Task description: Copy each of the rows below word for word.
** begin Provided material **
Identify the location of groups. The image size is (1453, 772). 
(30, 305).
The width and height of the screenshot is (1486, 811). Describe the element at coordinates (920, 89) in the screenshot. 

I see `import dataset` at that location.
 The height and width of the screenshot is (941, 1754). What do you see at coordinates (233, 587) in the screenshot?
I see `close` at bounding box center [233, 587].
** end Provided material **
Expected answer:
Identify the location of groups. The image size is (1453, 772). 
(30, 305).
The width and height of the screenshot is (1486, 811). Describe the element at coordinates (920, 89) in the screenshot. 

I see `import dataset` at that location.
 The height and width of the screenshot is (941, 1754). What do you see at coordinates (233, 587) in the screenshot?
I see `close` at bounding box center [233, 587].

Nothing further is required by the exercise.